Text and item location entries

##############################

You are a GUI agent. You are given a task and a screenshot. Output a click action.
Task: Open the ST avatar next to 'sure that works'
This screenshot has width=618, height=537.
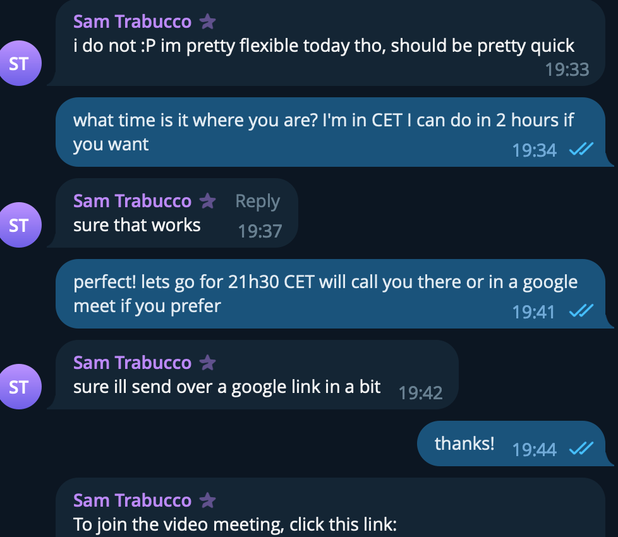[x=18, y=224]
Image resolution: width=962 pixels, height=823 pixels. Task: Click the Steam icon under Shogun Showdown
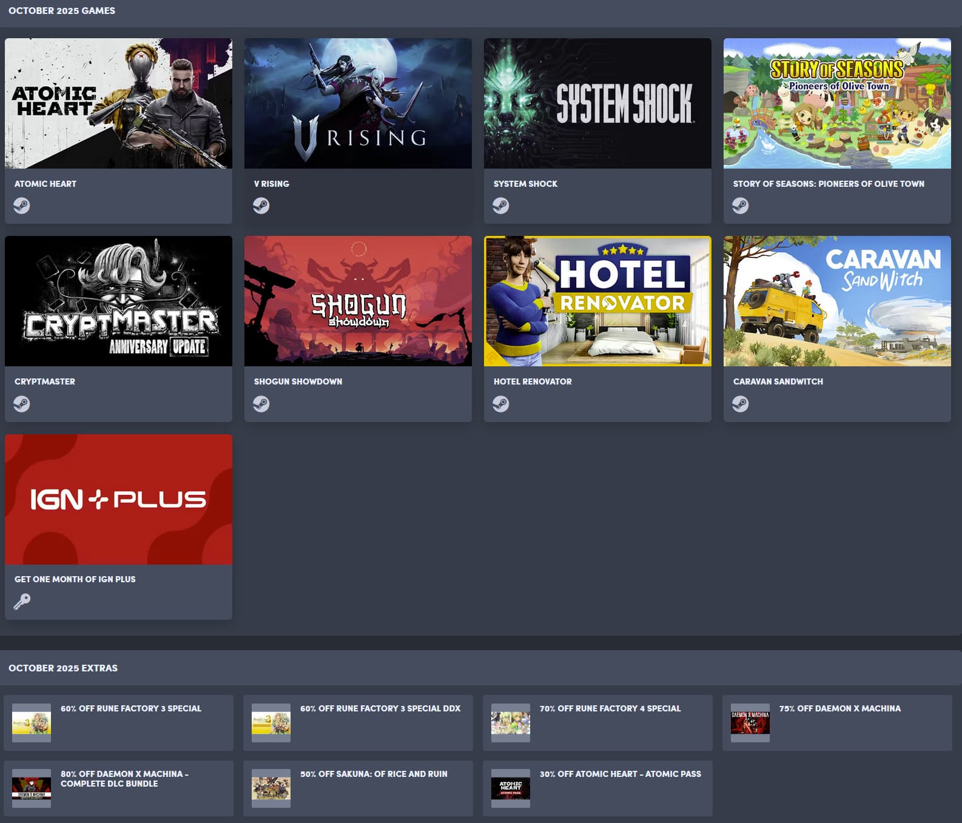[261, 404]
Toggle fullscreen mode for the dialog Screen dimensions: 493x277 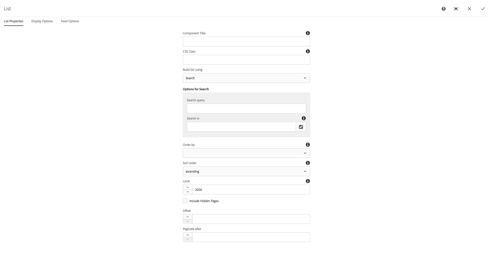[x=456, y=9]
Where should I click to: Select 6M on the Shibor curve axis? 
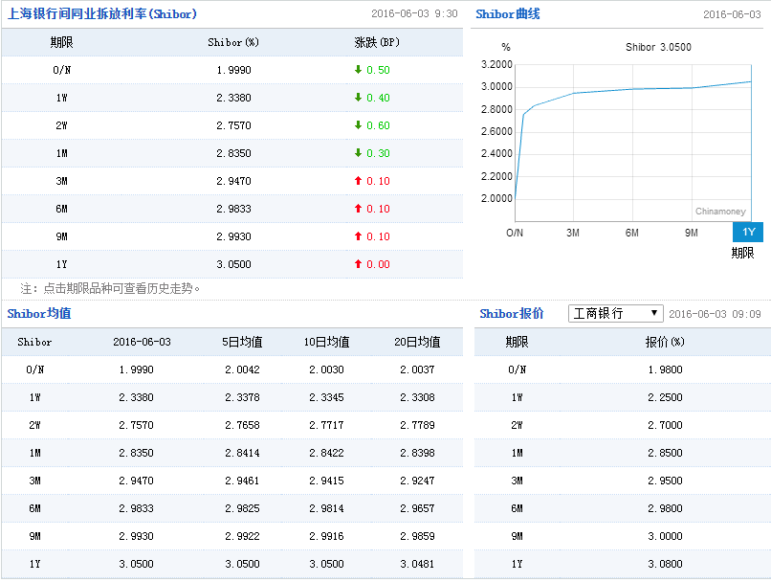click(632, 233)
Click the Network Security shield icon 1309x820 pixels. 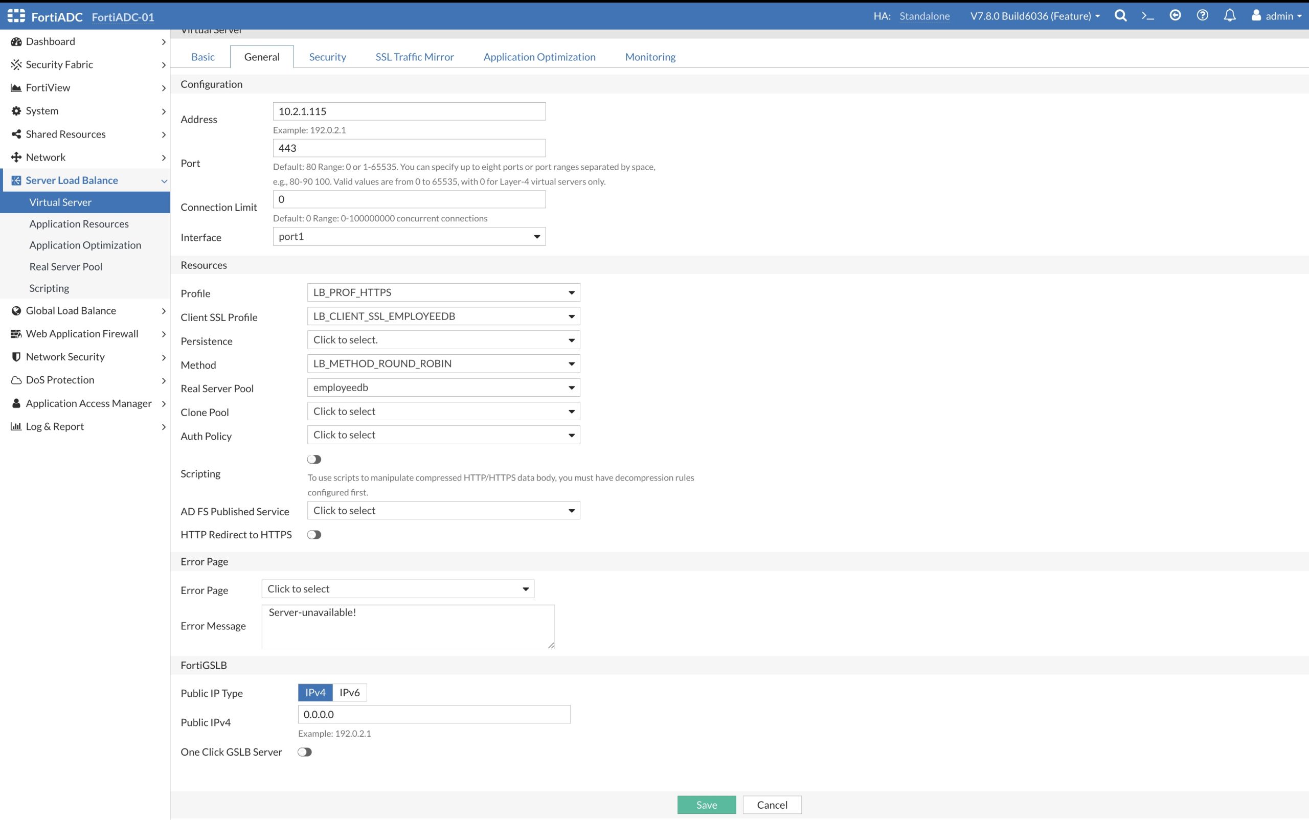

##############################

- _Given task_: How many lines in the rows above contain the string "height"? Reply with the number only.

- _Reply_: 2